### Task statement
In the records below, take the line with "Viewport: 853px width, 480px" and all lines after it, and copy them exactly, pictures excluded.

☆ ☆ ☆ ☆ ☆ ☆ ☆

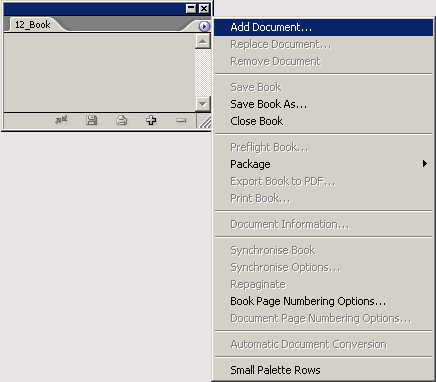This screenshot has width=436, height=382.
Task: Click the minus icon to remove documents
Action: (181, 120)
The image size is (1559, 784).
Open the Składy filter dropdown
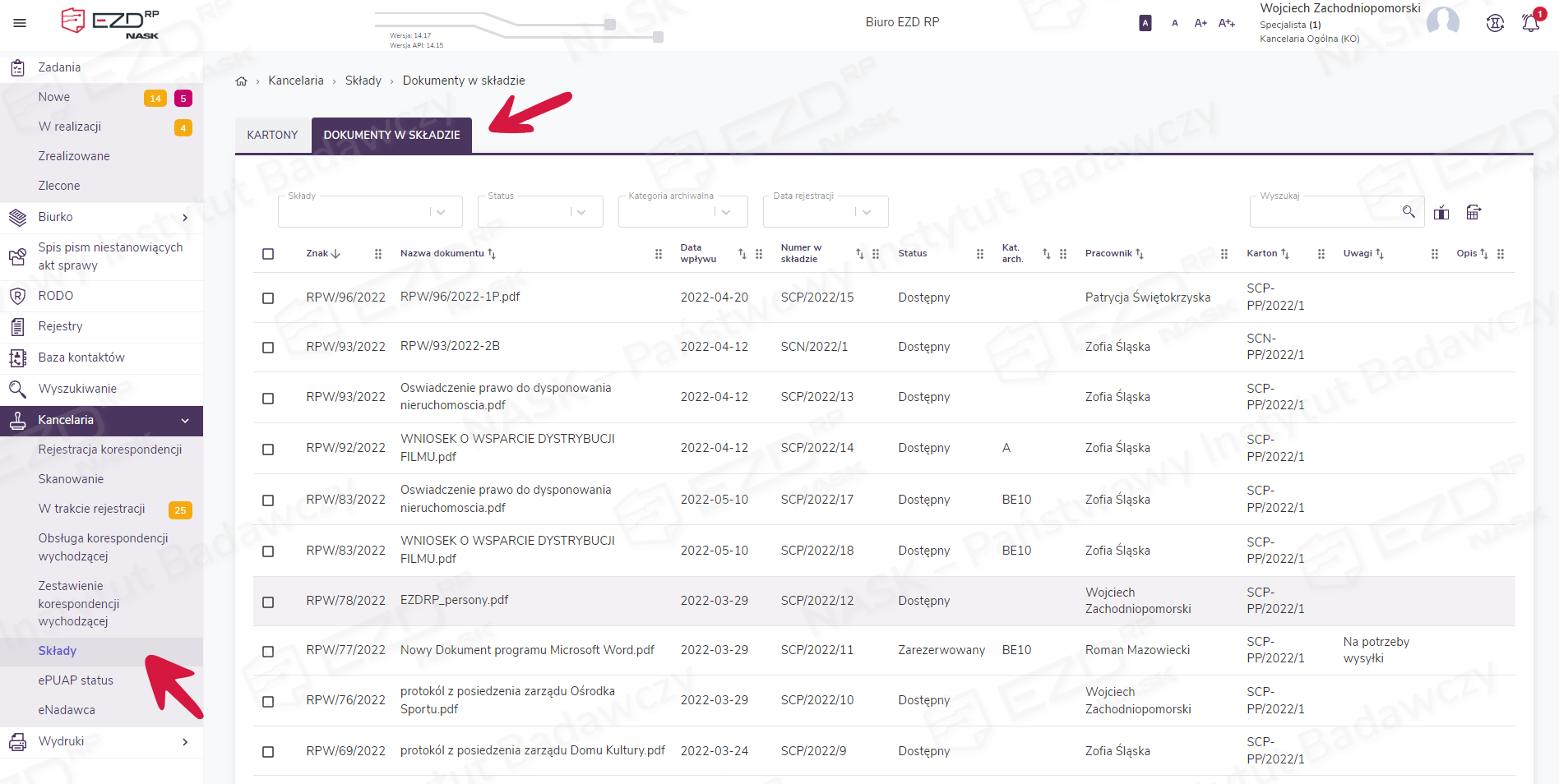click(370, 212)
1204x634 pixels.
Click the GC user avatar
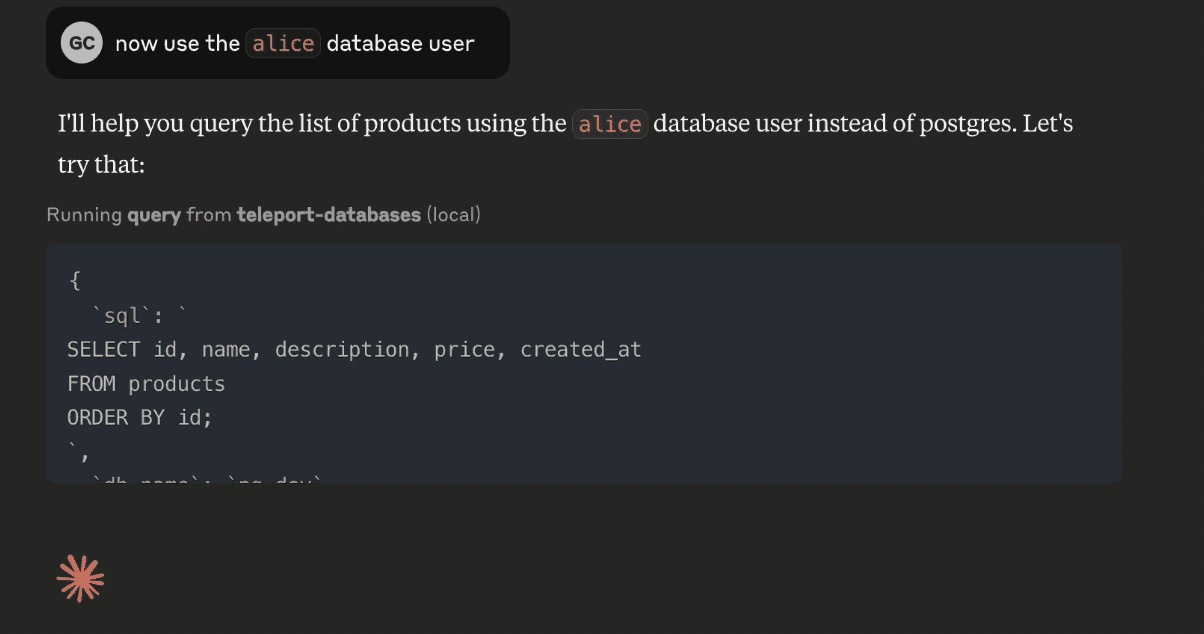81,42
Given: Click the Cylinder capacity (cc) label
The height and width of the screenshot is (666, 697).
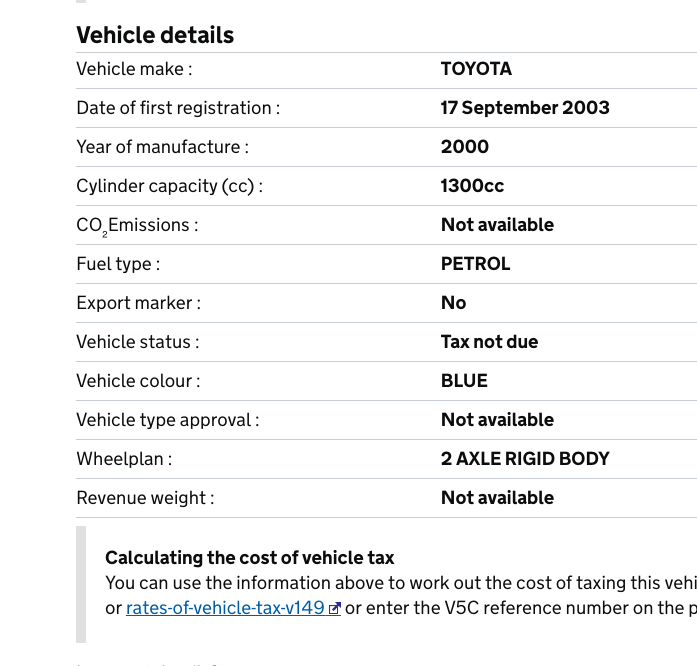Looking at the screenshot, I should click(x=169, y=186).
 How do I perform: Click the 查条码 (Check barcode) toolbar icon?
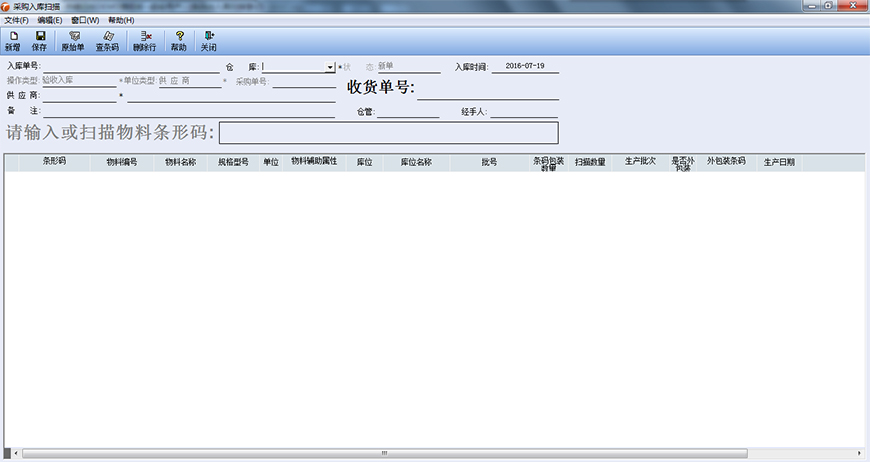(x=107, y=41)
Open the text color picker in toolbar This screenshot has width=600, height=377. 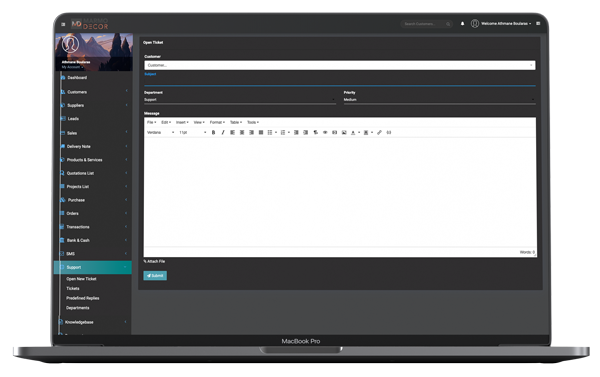pos(353,132)
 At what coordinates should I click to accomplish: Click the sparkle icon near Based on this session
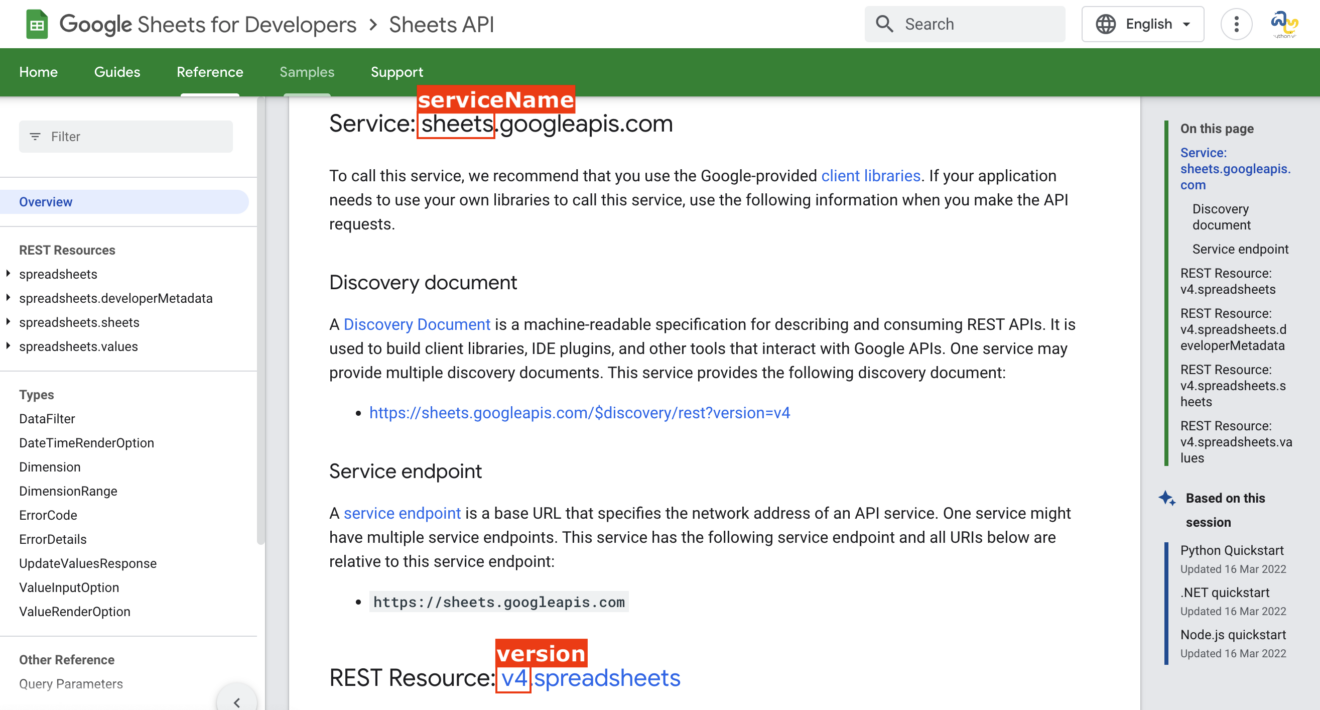click(x=1168, y=497)
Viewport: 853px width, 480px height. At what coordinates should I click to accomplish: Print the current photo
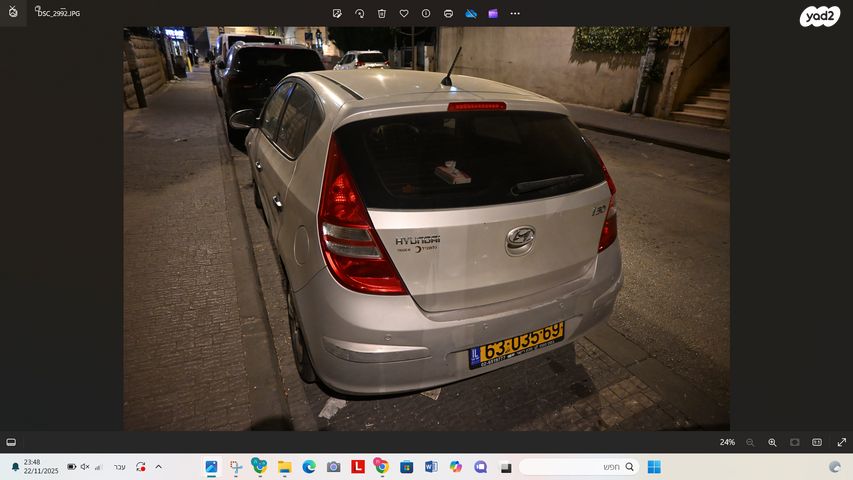point(448,14)
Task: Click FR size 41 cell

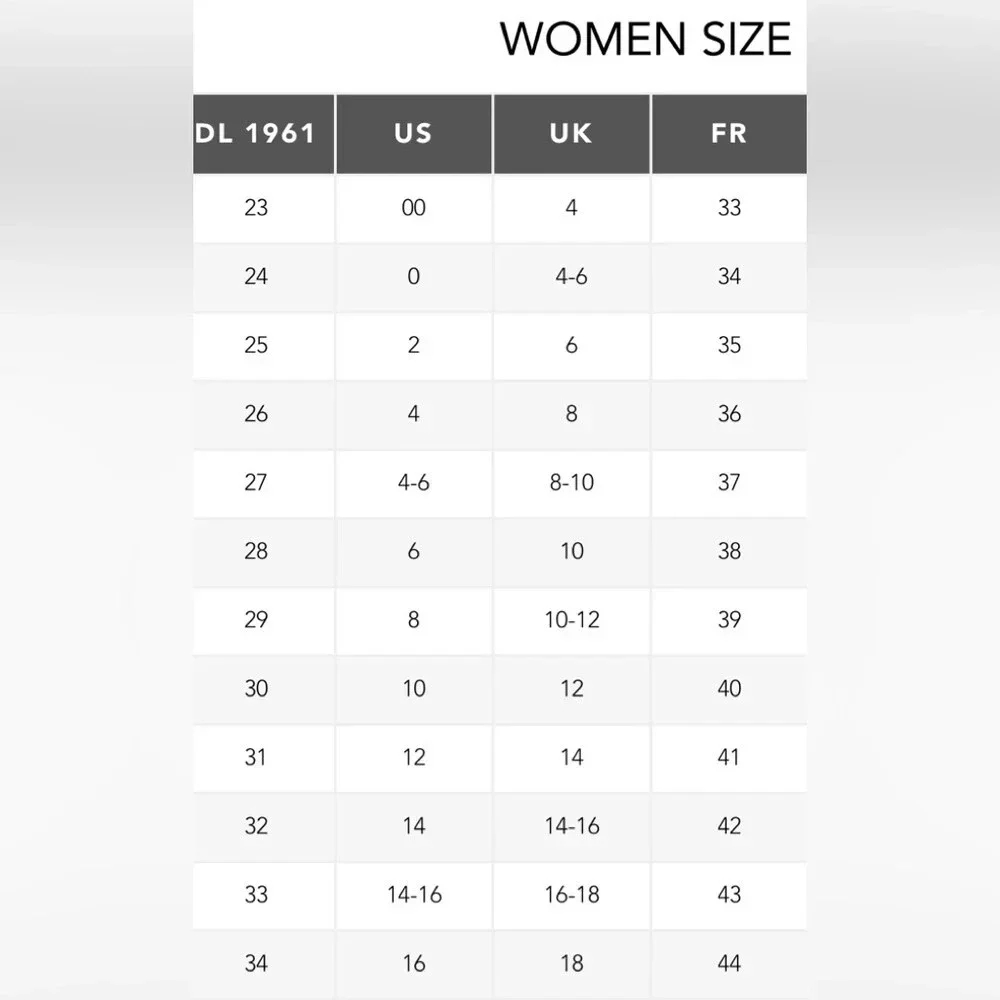Action: point(729,759)
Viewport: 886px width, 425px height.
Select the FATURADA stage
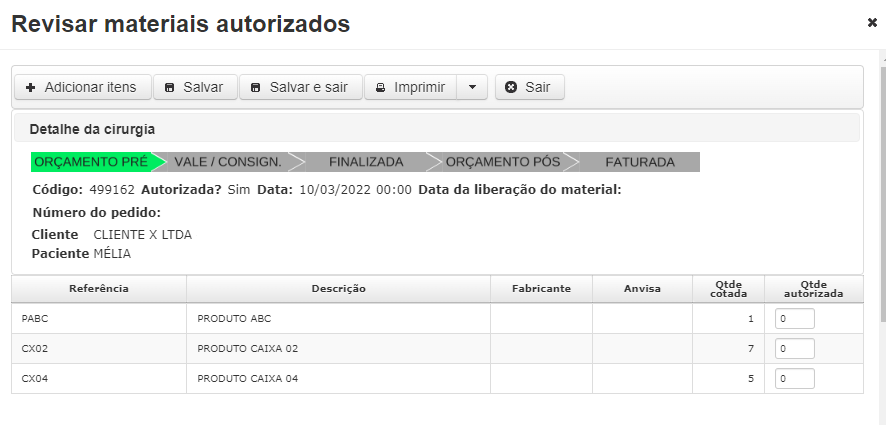click(x=640, y=162)
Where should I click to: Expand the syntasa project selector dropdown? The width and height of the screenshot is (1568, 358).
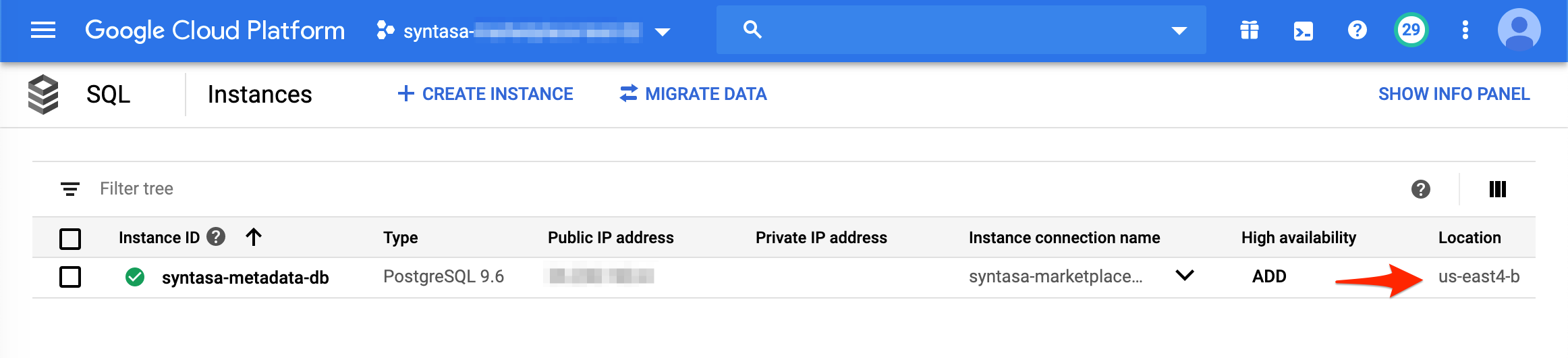click(663, 32)
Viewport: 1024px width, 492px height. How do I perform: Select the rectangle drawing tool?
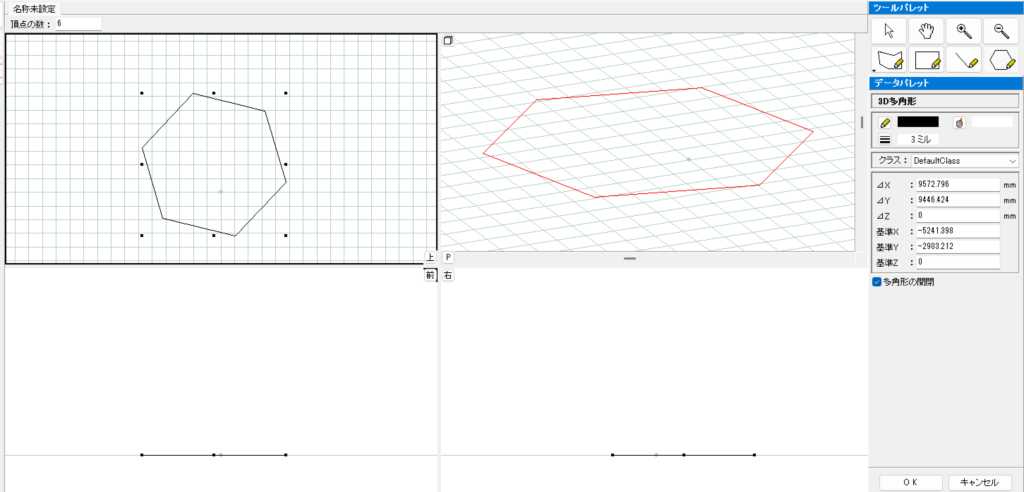(927, 60)
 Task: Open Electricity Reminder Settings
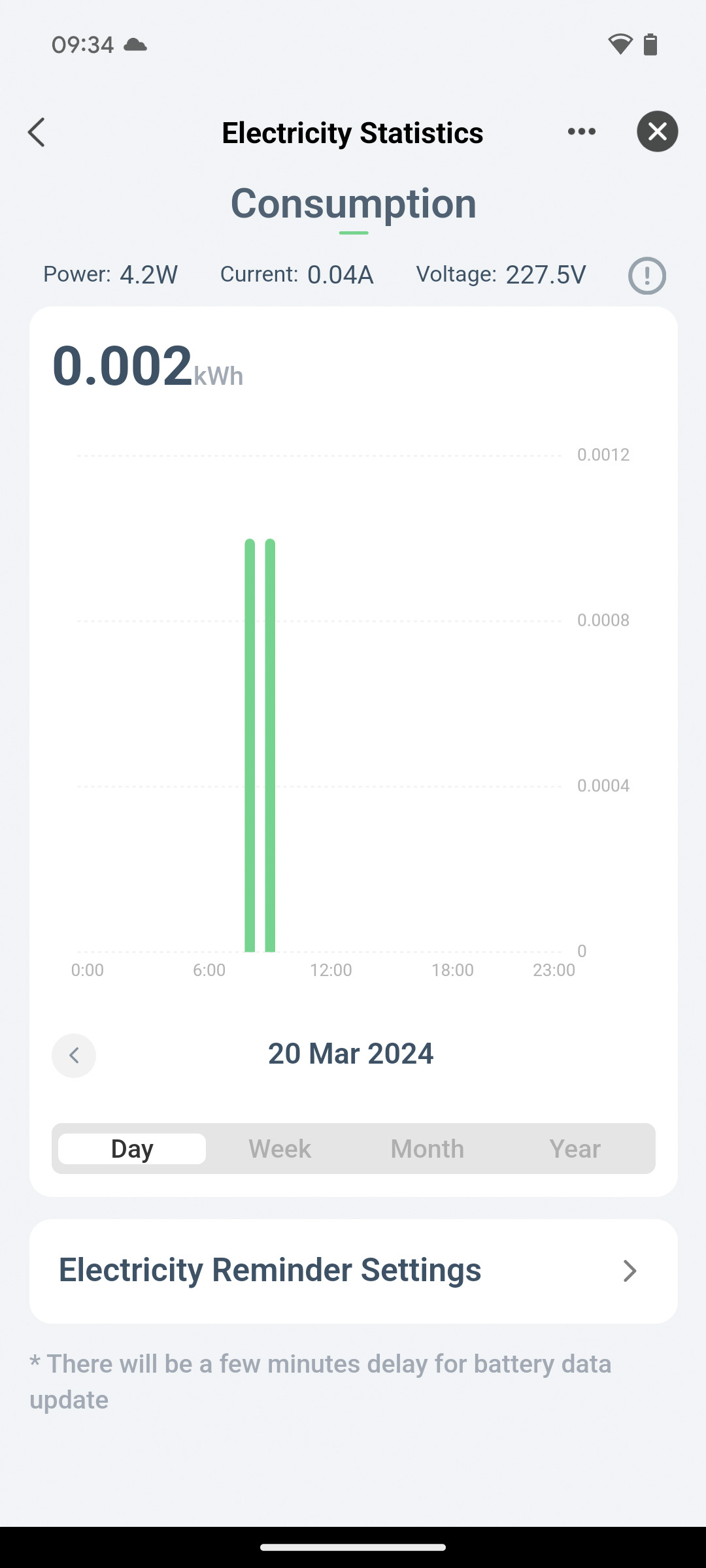270,1270
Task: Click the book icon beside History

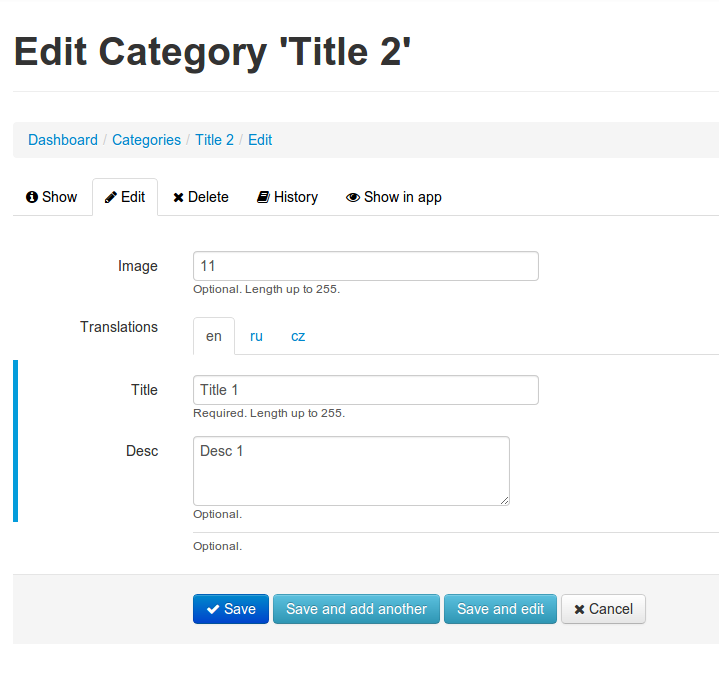Action: 263,197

☆ ☆ ☆ ☆ ☆ ☆ ☆

### Reply
Viewport: 853px width, 480px height. At what coordinates should I click to accomplish: Print the current photo
point(448,14)
Task: Click FR size 41 cell

Action: point(729,759)
Viewport: 886px width, 425px height.
Select the FATURADA stage
click(x=640, y=162)
Where should I click to: Expand the syntasa project selector dropdown? The width and height of the screenshot is (1568, 358).
click(663, 32)
Viewport: 1024px width, 492px height. How do I perform: Select the rectangle drawing tool?
(927, 60)
 Task: Open Electricity Reminder Settings
270,1270
Task: Click the book icon beside History

Action: 263,197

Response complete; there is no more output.